At the end of February, the amount of tappable, or lendable, equity available to Americans soared to $5.4 trillion, the highest on record and 10 percent above the pre-recession peak in 2005, according to the latest Mortgage Monitor Report from Black Knight, Inc.
Black Knight defines tappable equity as the total amount of equity a homeowner with a mortgage has available to borrow against before reaching a maximum loan-to-value ratio of 80 percent.
“As home prices continued their upward trajectory at the national level, the amount of tappable equity available to homeowners with mortgages continued to rise as well,” Black Knight Executive Vice President Ben Graboske said in a release. “Tappable equity rose by $735 billion over the course of 2017, the largest calendar year increase by dollar value on record.”
According to Black Knight, an estimated $262 billion in tappable equity was withdrawn in 2017 via cash-out refinances and home equity lines of credit (HELOCs). During last year’s fourth quarter, Americans withdrew less than 1.25 percent of all tappable equity available in Q4 2017 – a four-year low. Of that total, 55 percent was tapped via HELOCs.

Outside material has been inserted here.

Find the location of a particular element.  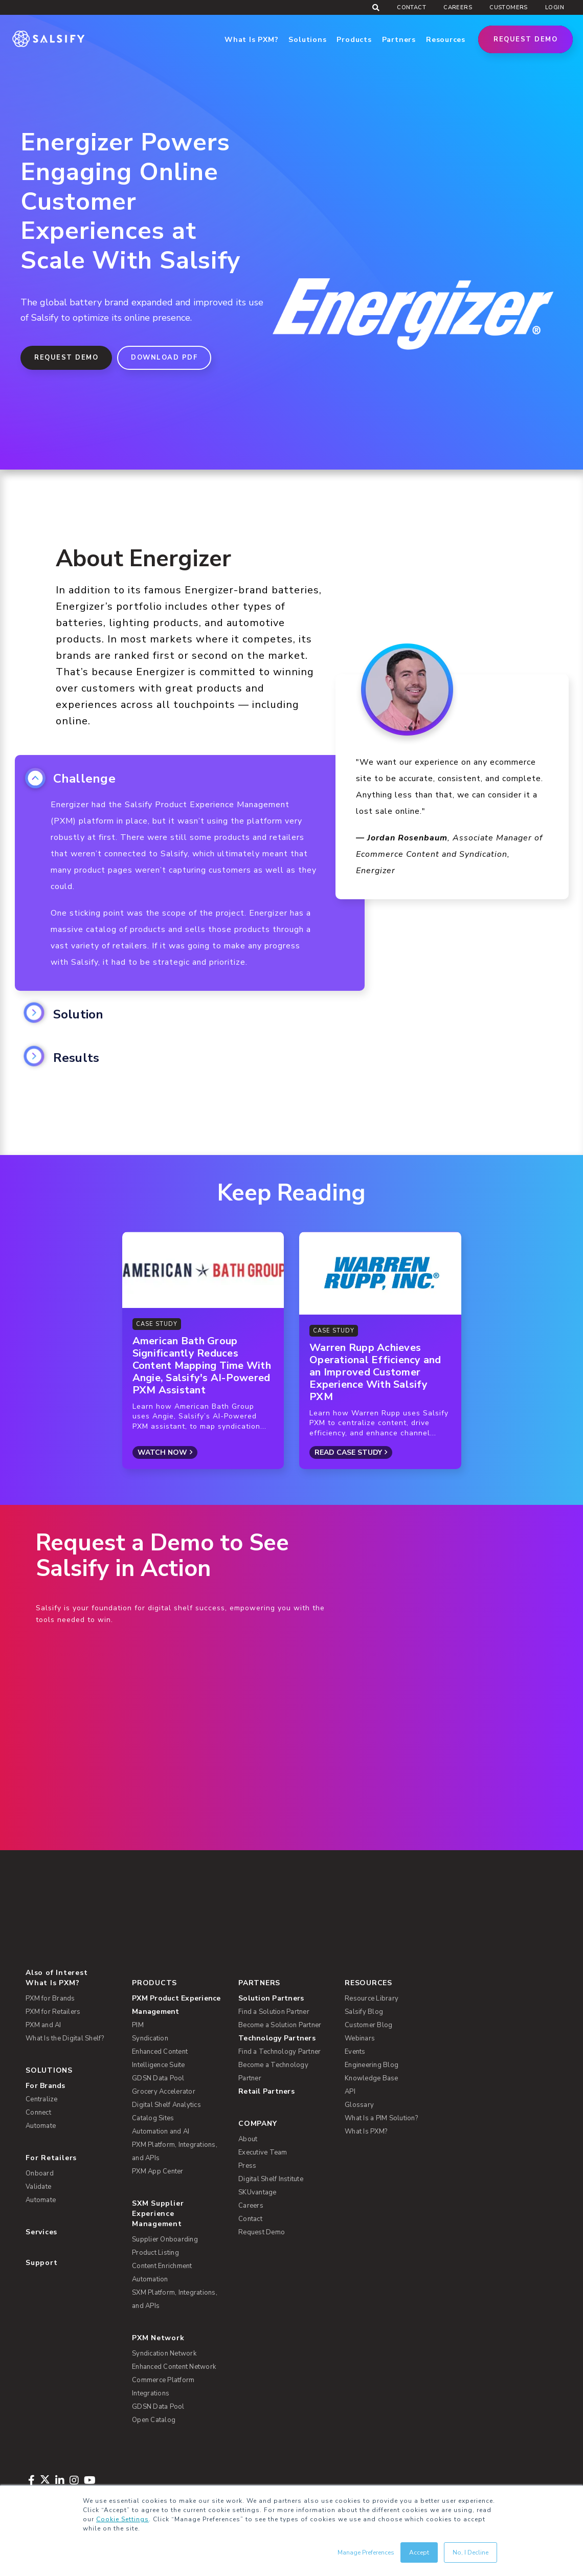

PXM and AI [menuitem] is located at coordinates (43, 2025).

“At the start of 2018, some 55 percent of all tappable equity was held by borrowers with first-lien interest rates below the going 30-year rate. Following the nearly 50 basis points rise in interest rates we’ve seen since the start of the year, that share has ballooned to 75 percent,” Graboske added. “While rising rates tend to dampen utilization of equity in general, the market is poised for a strong shift toward HELOCs, as they allow borrowers to take advantage of growing equity while holding on to historically low first-lien interest rates.”